Problems to solve ▸
A – Reproduce the Globe concessions text verbatim, everything from "The Boston Globe and" down to "by the union.".
B – Using the Globe concessions text, answer:
(i) What title and organization are given for Daniel Totten?
(ii) On what date is the ratification vote?
(iii) What is the dollar value of the concessions package the company sought?

Excerpt to read ▸
'It’s been an exhausting process and a very difficult process for the members.'

-- Daniel Totten,
President,
Boston Newspaper Guild

 

'Our aim throughout our negotiations has been to achieve the necessary savings in a way that causes the least hardship for our employees. We’re very pleased to have reached an agreement that accomplishes those goals.'

-- P. Steven Ainsley,
Publisher,
The Boston Globe

.

 

 

 

 

'It’s a tough pill to swallow, but one that’s necessary. This is the best we could do in a tough situation.'

-- Michael Paulson, Reporter,
The Boston Globe

 

 

 

 

 

 

 

 

 

 

 

 

 

 

 

 

 

 

 

 

 

 

 

 

 

 

 

 

 

 

 

 

 

 

 

 

 

 

 

 

 

 

 

 

 

'The Boston Globe franchise — the brand of Boston Globe journalism — is extremely valuable. Right now, it just has to find the business model to sustain it.'

Tom Fiedler,
Dean,
College of Communcation,
Boston University

 

 

 

 

 

Ratification vote is July 20
Globe, Guild reach tentative concessions pact

The Boston Globe and its largest union have reached agreement on a retooled version of a $10-million package of concessions sought by the company that lessens pay cuts in favor of diminished fringe benefits from an original agreement rejected by the union.

Provided material ▸
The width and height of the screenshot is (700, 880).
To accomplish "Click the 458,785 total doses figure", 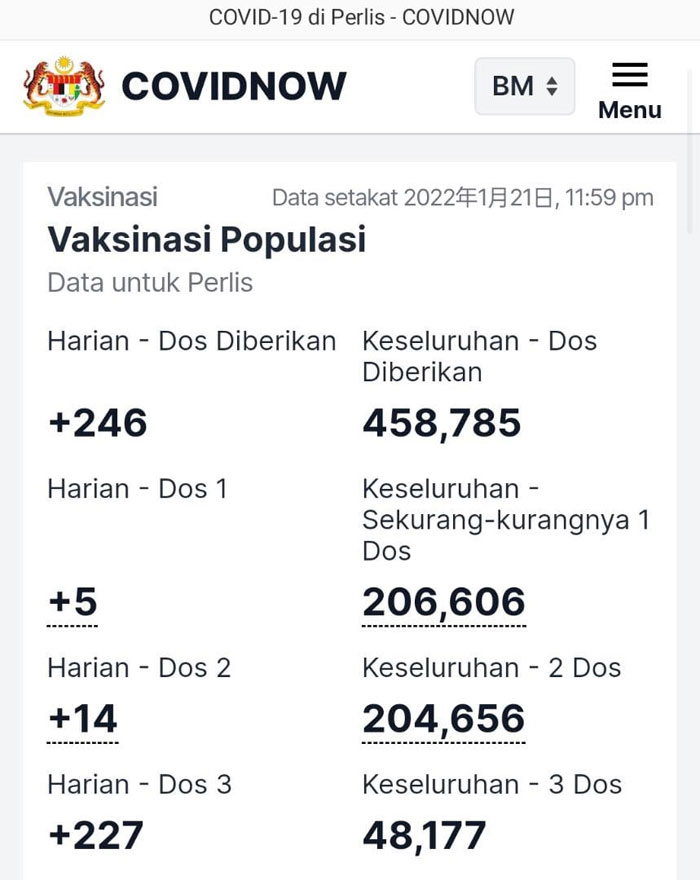I will click(442, 423).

Task-by-task solutions ▸
A –
The Boston Globe and its largest union have reached agreement on a retooled version of a $10-million package of concessions sought by the company that lessens pay cuts in favor of diminished fringe benefits from an original agreement rejected by the union.

B –
(i) President, Boston Newspaper Guild
(ii) July 20
(iii) $10 million